Summarised audited results
for the 12 months ended 30 June 2021

Imperial is your 'Gateway to Africa'
Imperial is your 'Gateway to Africa'

Business combinations during the year

During the year the group acquired various businesses that are individually immaterial for a total consideration of R86 million. The fair value of the total assets of R135 million exceeded the fair value of the total liabilities assumed of R116 million by R19 million, the non-controlling interests proportionate share of the net assets acquired amounted to R5 million.

Reasons for the acquisitions

The group acquired a 60% shareholding in Parcel Ninja (Proprietary) Limited in February 2021 for R70 million, resulting in goodwill of R54 million. Parcel Ninja is based in South Africa and is an e-commerce logistics business, offering South African e-tailors an outsourcing solution for their fulfilment needs.

The other businesses were acquired to complement and expand into the automotive industry and healthcare industry in South Africa, and expand offerings in Nigeria and Ghana.

Details of contingent consideration for acquisitions concluded during the year

The contingent consideration requires the group to pay the sellers an additional total amount of R12 million over three years if the entities’ revenue and net debt exceeds certain targets. At year-end the contingent consideration liability was reassessed based on what is expected to be paid, and no remeasurement was required.

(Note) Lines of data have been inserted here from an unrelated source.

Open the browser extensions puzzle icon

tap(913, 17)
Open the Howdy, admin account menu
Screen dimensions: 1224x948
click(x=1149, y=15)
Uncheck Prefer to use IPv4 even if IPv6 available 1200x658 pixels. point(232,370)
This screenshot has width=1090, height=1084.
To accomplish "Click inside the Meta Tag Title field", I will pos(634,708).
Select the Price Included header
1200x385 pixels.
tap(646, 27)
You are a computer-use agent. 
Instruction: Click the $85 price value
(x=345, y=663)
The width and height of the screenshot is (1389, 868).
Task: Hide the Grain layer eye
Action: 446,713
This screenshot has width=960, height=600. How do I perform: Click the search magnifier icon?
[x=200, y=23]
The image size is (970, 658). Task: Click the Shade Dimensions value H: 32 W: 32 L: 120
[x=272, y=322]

Acquisition costs for acquisitions concluded during the year

Acquisition costs for business acquisitions concluded during the year amounted to R2 million and have been recognised as an expense in profit or loss in the “Remeasurement of financial liabilities and capital items” line.

Impact of the acquisitions on the results of the group for acquisitions concluded during the year

From the dates of acquisition, the businesses acquired during the year contributed revenue of R1 124 million and operating profit of R37 million. Intangible assets arising out of the business combinations were amortised by R1 million and the group incurred funding cost of R1 million calculated on the cash consideration paid on acquisitions.

Had all the acquisitions been consolidated from 1 July 2020, they would have contributed revenue of R1 983 million and operating profit of R90 million. The amortisation of intangible assets would have been R3 million and the funding cost R2 million.

Separate identifiable Intangible assets for acquisitions concluded during the year

As at the acquisition date the fair value of the separate identifiable intangible assets arising out of the Parcel Ninja acquisition amounted to R12 million. This fair value, which is classified as level 3 in the fair value hierarchy, was determined using the multi-year excess earnings method (MEEM) valuation technique for contract-based intangible assets. The valuation of the intangibles assets as well as the discount rates applied were determined by management with the assistance of a reputable independent expert independently from the group.

The significant unobservable valuation inputs used were discount rates of 23% to 24% and terminal growth rates of 4,9%.

The assumptions used in arriving at projected cash flows were based on past experience and adjusted for any expected changes.

Other details for acquisitions concluded during the year

Trade and other receivables had gross contractual amounts of R28 million with an insignificant amount considered doubtful. Non-controlling interests have been calculated based on their proportionate share in the acquiree’s net assets. None of the resulting goodwill is deductible for tax purposes.